INPUT DATA:
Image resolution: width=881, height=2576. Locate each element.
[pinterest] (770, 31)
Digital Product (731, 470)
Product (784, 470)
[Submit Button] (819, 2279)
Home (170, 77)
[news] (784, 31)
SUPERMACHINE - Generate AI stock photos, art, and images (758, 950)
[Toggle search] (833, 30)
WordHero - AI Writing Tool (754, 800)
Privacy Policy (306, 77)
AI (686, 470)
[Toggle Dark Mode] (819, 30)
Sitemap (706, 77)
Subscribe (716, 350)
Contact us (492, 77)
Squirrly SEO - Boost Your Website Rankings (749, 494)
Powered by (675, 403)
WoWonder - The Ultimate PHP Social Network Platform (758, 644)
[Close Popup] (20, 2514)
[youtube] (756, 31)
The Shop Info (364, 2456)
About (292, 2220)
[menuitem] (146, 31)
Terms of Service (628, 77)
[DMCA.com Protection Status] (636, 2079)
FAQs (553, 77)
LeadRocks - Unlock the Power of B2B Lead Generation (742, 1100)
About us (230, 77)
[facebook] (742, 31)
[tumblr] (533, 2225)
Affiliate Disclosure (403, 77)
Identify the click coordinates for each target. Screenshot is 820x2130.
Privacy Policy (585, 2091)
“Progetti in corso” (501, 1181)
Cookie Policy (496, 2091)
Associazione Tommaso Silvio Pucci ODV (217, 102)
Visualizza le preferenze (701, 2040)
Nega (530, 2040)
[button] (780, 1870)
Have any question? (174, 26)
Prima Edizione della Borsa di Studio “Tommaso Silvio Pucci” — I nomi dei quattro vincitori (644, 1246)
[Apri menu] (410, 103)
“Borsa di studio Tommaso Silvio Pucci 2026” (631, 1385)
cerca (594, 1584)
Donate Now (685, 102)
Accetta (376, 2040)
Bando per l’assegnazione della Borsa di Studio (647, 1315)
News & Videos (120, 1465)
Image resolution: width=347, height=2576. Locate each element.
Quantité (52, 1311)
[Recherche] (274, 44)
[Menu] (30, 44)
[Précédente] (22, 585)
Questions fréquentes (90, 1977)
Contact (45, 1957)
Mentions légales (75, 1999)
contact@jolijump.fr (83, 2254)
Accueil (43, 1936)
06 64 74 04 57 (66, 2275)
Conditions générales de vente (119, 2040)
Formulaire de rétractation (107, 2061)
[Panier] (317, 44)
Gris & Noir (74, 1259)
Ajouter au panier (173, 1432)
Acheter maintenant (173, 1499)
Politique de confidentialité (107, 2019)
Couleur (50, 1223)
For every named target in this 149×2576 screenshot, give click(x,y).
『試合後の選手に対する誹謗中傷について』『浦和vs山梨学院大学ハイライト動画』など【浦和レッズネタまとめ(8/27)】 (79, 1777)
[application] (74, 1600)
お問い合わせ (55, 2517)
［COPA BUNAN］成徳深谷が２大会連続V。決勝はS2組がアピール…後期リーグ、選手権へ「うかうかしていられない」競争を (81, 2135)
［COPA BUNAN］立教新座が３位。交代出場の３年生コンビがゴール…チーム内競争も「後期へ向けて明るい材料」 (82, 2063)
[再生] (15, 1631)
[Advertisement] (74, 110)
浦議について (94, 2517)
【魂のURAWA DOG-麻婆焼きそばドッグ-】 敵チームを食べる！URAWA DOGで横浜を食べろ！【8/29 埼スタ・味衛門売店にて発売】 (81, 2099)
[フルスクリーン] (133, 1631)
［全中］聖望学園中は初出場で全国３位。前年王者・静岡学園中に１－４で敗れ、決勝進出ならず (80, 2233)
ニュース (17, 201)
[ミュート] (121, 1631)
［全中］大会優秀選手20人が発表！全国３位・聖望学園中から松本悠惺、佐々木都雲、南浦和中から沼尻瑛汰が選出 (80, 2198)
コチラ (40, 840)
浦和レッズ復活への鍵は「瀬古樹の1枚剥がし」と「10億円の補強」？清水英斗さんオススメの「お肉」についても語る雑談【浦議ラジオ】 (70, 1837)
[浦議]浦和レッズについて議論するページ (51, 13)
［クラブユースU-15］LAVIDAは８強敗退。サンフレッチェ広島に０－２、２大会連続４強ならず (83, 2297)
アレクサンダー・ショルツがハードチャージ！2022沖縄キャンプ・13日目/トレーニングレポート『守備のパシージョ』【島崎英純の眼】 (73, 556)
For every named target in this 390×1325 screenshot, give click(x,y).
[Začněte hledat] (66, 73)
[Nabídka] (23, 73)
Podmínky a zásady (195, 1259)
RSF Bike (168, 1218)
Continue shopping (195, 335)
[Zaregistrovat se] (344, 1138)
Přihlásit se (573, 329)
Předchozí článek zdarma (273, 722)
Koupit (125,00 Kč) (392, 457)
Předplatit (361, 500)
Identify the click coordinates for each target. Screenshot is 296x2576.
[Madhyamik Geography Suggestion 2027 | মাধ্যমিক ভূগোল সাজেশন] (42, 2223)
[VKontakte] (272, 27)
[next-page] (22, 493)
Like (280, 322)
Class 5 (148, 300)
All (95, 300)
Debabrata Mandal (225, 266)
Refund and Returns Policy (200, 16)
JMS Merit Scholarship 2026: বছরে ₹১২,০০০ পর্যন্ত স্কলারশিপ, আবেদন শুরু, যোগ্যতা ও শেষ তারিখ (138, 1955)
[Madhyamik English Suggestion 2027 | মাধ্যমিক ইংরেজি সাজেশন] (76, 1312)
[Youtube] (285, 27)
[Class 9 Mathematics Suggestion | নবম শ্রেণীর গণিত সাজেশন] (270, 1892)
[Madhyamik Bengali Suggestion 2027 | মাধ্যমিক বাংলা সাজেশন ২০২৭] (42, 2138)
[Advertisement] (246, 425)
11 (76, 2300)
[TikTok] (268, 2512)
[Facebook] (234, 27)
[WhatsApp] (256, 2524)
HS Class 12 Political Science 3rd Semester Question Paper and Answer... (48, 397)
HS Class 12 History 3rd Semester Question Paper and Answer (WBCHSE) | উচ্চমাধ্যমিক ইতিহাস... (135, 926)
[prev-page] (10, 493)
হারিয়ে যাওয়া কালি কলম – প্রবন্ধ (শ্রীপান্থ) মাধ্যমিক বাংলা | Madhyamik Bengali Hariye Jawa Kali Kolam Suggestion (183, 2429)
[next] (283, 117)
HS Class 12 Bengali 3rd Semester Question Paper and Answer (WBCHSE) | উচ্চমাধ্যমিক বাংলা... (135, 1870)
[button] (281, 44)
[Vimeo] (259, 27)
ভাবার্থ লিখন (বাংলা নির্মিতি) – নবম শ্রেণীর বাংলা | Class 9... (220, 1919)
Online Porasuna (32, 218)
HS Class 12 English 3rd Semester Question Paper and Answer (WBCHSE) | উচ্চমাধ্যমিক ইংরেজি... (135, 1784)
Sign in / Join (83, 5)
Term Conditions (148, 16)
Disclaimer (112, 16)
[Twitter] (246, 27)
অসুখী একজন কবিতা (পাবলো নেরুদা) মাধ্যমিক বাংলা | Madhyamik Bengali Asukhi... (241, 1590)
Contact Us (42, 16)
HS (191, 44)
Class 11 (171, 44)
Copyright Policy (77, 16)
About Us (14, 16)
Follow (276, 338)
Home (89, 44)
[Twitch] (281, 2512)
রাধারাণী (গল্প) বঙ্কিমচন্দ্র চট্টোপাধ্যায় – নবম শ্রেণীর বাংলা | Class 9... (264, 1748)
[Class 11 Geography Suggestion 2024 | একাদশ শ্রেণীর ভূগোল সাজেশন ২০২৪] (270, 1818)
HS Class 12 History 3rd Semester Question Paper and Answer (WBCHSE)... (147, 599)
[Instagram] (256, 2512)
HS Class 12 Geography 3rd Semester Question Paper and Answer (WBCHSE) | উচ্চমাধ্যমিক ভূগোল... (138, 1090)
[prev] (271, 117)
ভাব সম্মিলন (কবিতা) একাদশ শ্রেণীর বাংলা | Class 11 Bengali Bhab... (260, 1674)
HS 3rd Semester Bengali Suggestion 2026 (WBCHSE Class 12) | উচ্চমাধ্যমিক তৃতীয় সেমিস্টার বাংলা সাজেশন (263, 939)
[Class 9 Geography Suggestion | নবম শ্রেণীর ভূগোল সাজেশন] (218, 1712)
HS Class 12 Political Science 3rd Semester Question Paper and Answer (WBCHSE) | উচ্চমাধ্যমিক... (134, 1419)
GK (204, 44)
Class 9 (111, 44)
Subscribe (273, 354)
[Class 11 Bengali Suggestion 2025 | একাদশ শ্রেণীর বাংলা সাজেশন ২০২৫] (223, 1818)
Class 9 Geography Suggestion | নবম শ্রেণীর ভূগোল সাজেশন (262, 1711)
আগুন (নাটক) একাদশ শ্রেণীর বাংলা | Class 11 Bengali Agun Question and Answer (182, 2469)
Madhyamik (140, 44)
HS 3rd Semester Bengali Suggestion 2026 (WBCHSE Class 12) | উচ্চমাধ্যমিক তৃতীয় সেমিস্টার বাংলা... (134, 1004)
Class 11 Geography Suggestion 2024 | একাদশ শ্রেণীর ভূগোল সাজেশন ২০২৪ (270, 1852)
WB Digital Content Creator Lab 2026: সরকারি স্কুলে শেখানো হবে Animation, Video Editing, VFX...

EXERCISE INSTRUCTIONS:
Copy, please, exactly the lines that start at the first line of the data and end at the line containing "SUPERMACHINE - Generate", both kept and no others.

REPLY:
Image resolution: width=881, height=2576. Locate each element.
[pinterest] (770, 31)
Digital Product (731, 470)
Product (784, 470)
[Submit Button] (819, 2279)
Home (170, 77)
[news] (784, 31)
SUPERMACHINE - Generate AI stock photos, art, and images (758, 950)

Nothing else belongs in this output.